American Alpine Jounrna and Accidents in North American Climbing

Asia, Pakistan, Karakorma, Panmah Muztagh, Trango Tower (6251 m), Almost-Free Ascent of Eternal Flame

  • Climbs And Expeditions
  • Climb Year:
  • Publication Year: 2004

Trango Tower (6,251m), almost-free ascent of Eternal Flame. This spring, Toni met Kurt Albert, who told him about his route, Eternal Flame, on the south face of Trango Tower and the possibility of free climbing it. The result was that three months later Toni, Nicolas, and I were in the Big Wall Valley of Eden that is Trango. On July 23 we reached base camp on the Trango glacier at 4,000m. Some expeditions had nearly finished. The tower was exactly like we dreamed, and our motivation began to increase.

From July 24 to 28 we carried all our gear to the base of the route. We also started to experience altitude sickness, so we realized we must take time to acclimatize. After two days, one day to climb, one to haul all our gear (120kg), we established Camp 2 on the shoulder at 5,400m. The next two days we climbed 14 pitches of Eternal Flame. The route is almost entirely a hand or finger crack. The cracks were nearly free from ice and the temperature was quite agreeable. To describe the climb: take all your best granite climbing and put it on one route. It’s incredible; perfect and clean. We fixed ropes (ca 500 meters) as far as two hard pitches, then had to wait for four days of poor weather to clear before we could climb again. The temperature was now very cold but by the afternoon of August 7 we reached the summit. It was the first time any of us has visited the Himalaya/Karakoram and we stayed for an hour, dreaming in front of the giant peaks; K2, Broad Peak, Gl, and G4.
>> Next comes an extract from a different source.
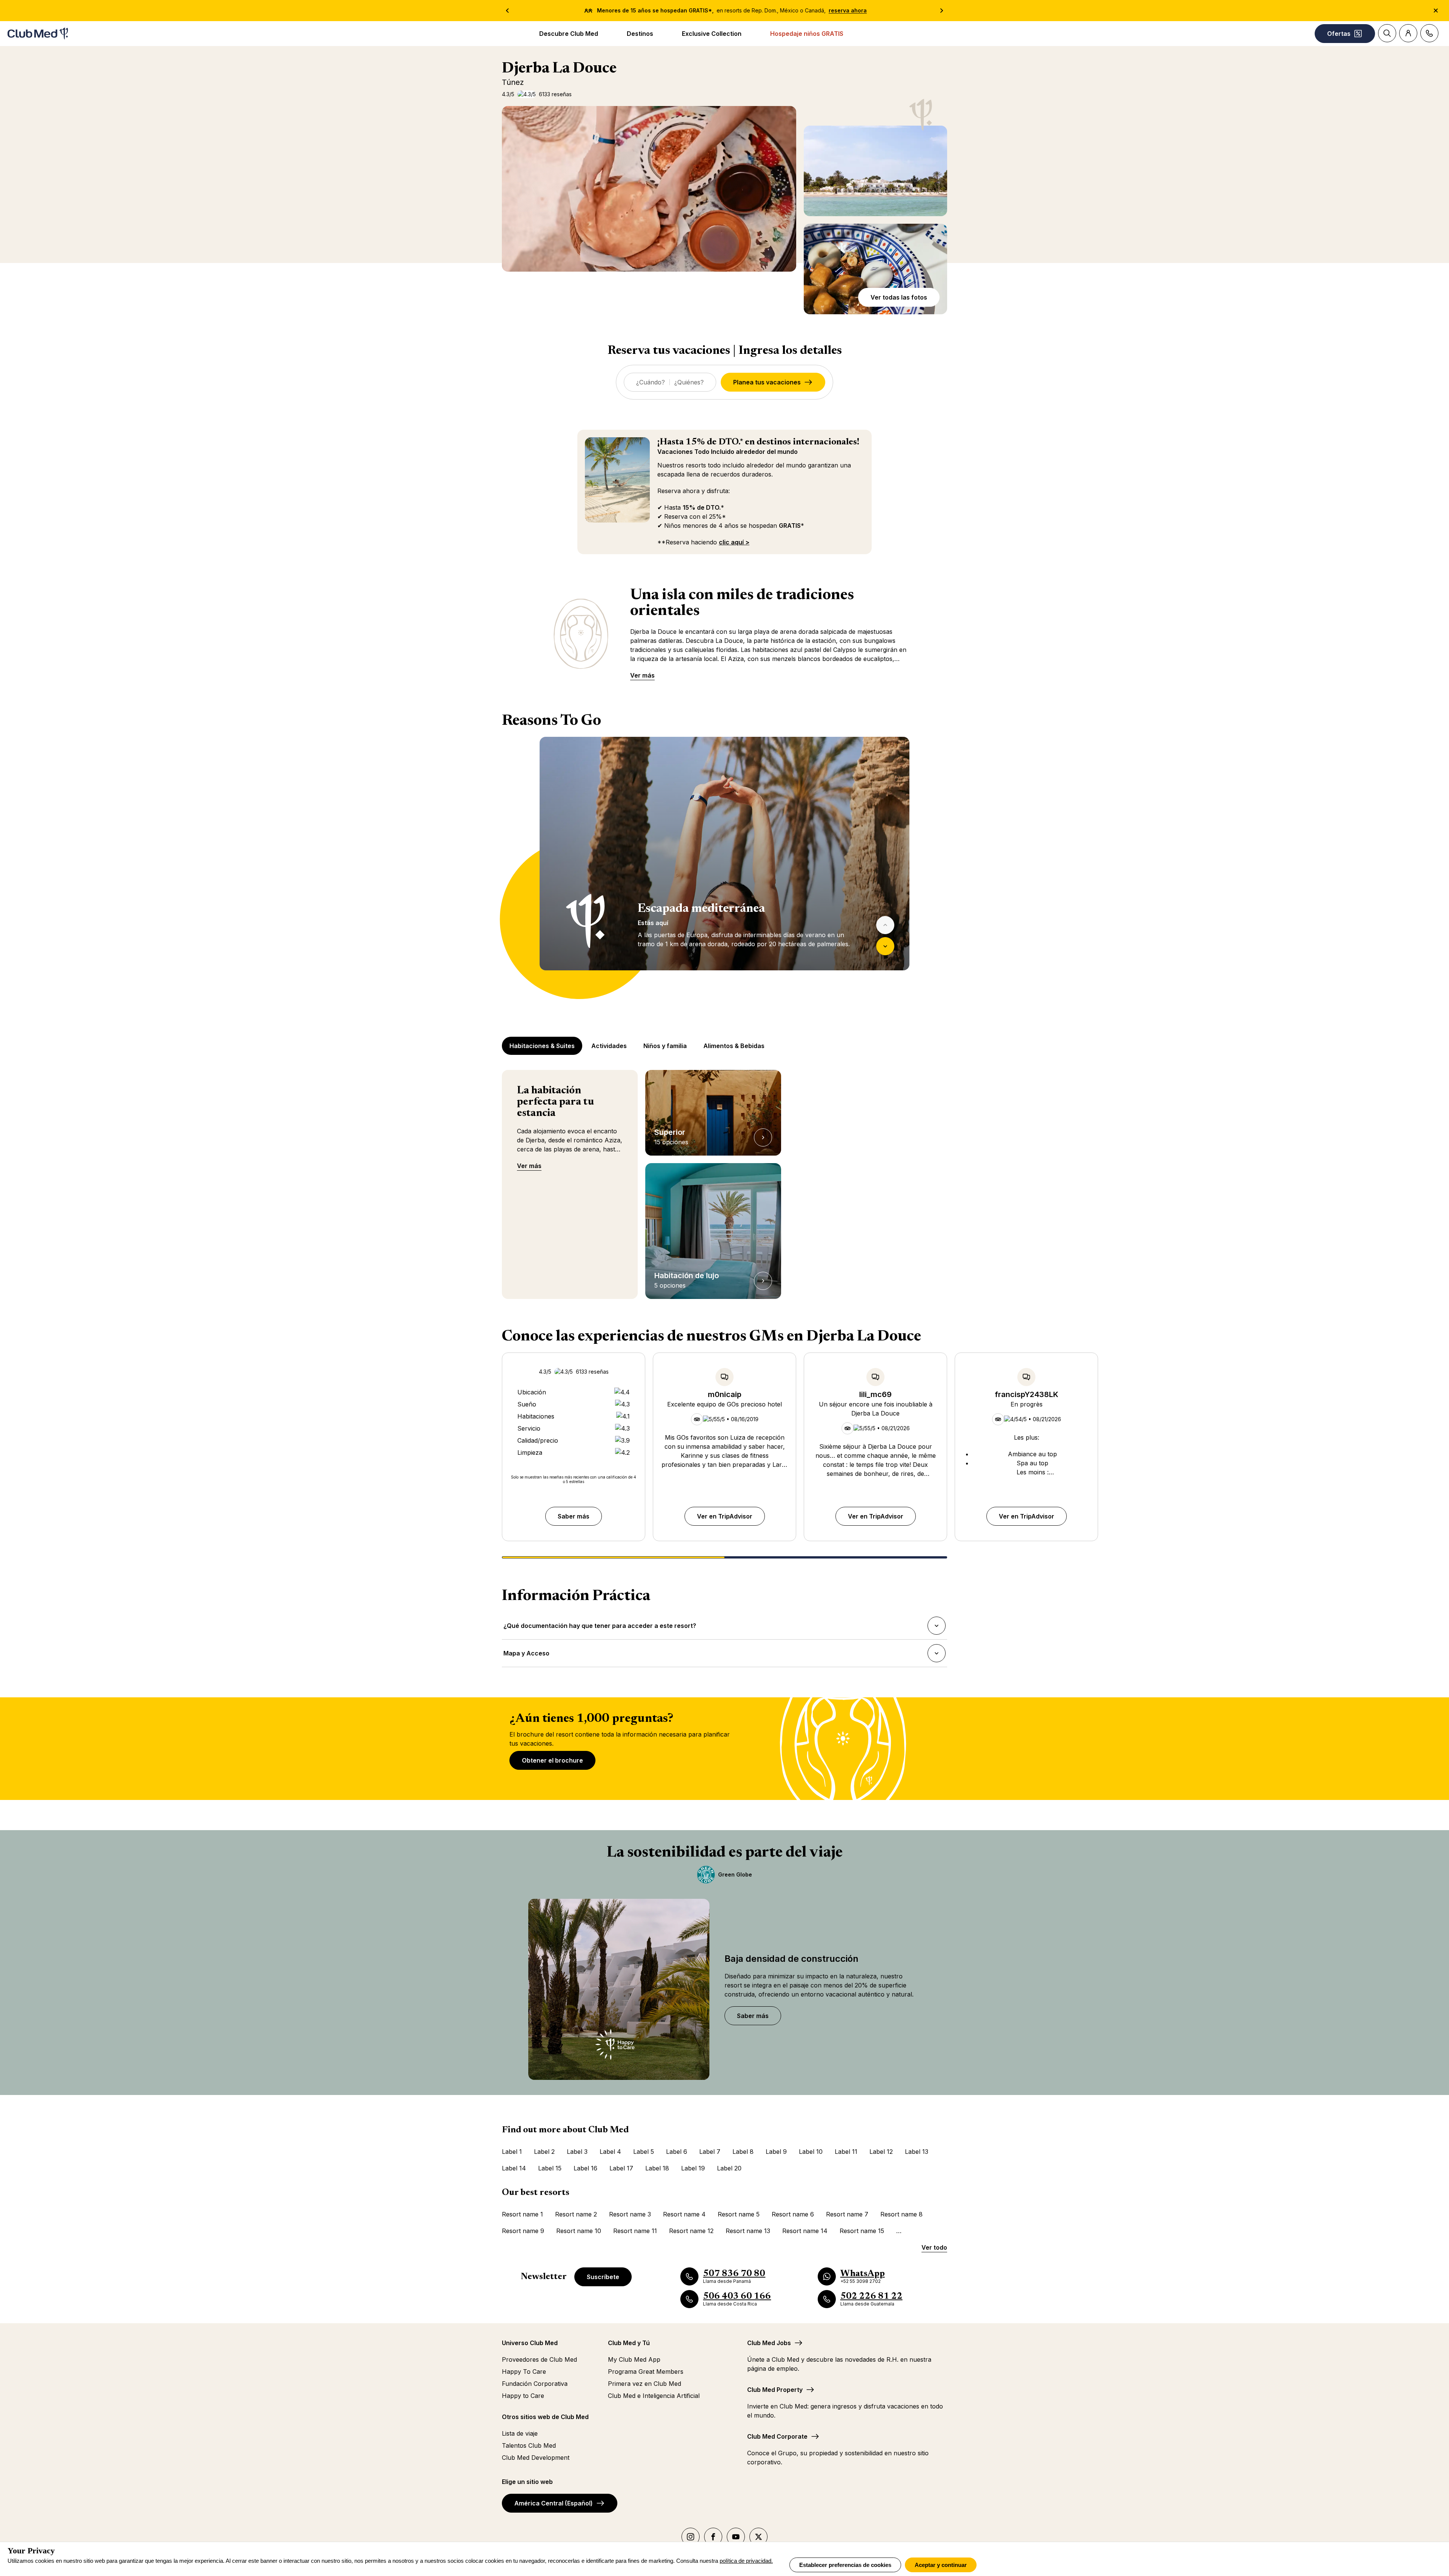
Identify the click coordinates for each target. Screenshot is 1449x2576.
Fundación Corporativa (535, 2383)
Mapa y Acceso (526, 1655)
After a rest day we went back up the route in poor weather to look at the two famous crux pitches. On our previous summit day we had climbed these two pitches using aid and they seemed very thin and blind. We tried the moves and—oh!, what a surprise—it’s possible to climb them free. Unfortunately, we had to wait as it snowed everyday and the wall turned white. On the 13th we tried to climb, once more jumaring back up 500 meters of rope. The weather was snowy and windy, and made it almost impossible to climb such difficult moves; the shoes don’t adhere, and the hands.…
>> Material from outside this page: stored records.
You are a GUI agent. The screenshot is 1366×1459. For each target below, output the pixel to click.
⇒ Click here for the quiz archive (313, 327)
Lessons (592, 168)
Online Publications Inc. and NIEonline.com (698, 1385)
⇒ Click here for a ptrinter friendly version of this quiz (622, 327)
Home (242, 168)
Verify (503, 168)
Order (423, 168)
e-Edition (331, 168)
August 14 had to be our last day on the wall. The porters would arrive the following day and we had to take down all our gear. Although the weather was very unstable, it was at least a bit warmer. High on the face the rock was dry. I tried the 16th pitch first and it went at 7c (5.12d). Then the snow started to fall so I spent my first attempt on the 15th pitch finding new holds that would be good enough to use in the prevailing weather. My motivation was at its maximum; it was now or never. My last try was a good one (7c/7c+, 5.13a) and the pitch was now free.

With the weather conditions as they were, we needed 17 days on the wall to make an almost free ascent of the route. There still remains one aid pitch on a blank wall to challenge future parties. But this was a wonderful climb and my congratulations to the first ascensionists. [Editor’s note: the team did not free climb pitch 10, which has a 15-meter section of blank granite with a bolt ladder. It appears to be unclimbable without aid, though the Swiss believe it might be possible to bypass this section via a two-pitch variation to the right.]

Eternal Flame (1,000m, 7b+ and A2, Albert-Güllich-Stiegler-Sykora, 1989). An almost free ascent was made by Denis Burdet and Nicolas Zambetti, both of Switzerland, and Toni Arbones of Spain. Access to The Shoulder via the Slovenian Route [Note: this avoids the original start climbed by the Germans, which requires an approach up a dangerously stone-swept couloir above the Dunge Glacier] gave nine pitches to 7a+ (5.12a). Eternal Flame above the Shoulder gave 22 pitches, 7c/7c+ (5.13a) max with one bolt ladder. The climbing was sustained 7a (5.12a) to 7b (5.12c) on 16 pitches and the two crux free pitches (15 and 16) are above 6,000m. The total length was 31 pitches.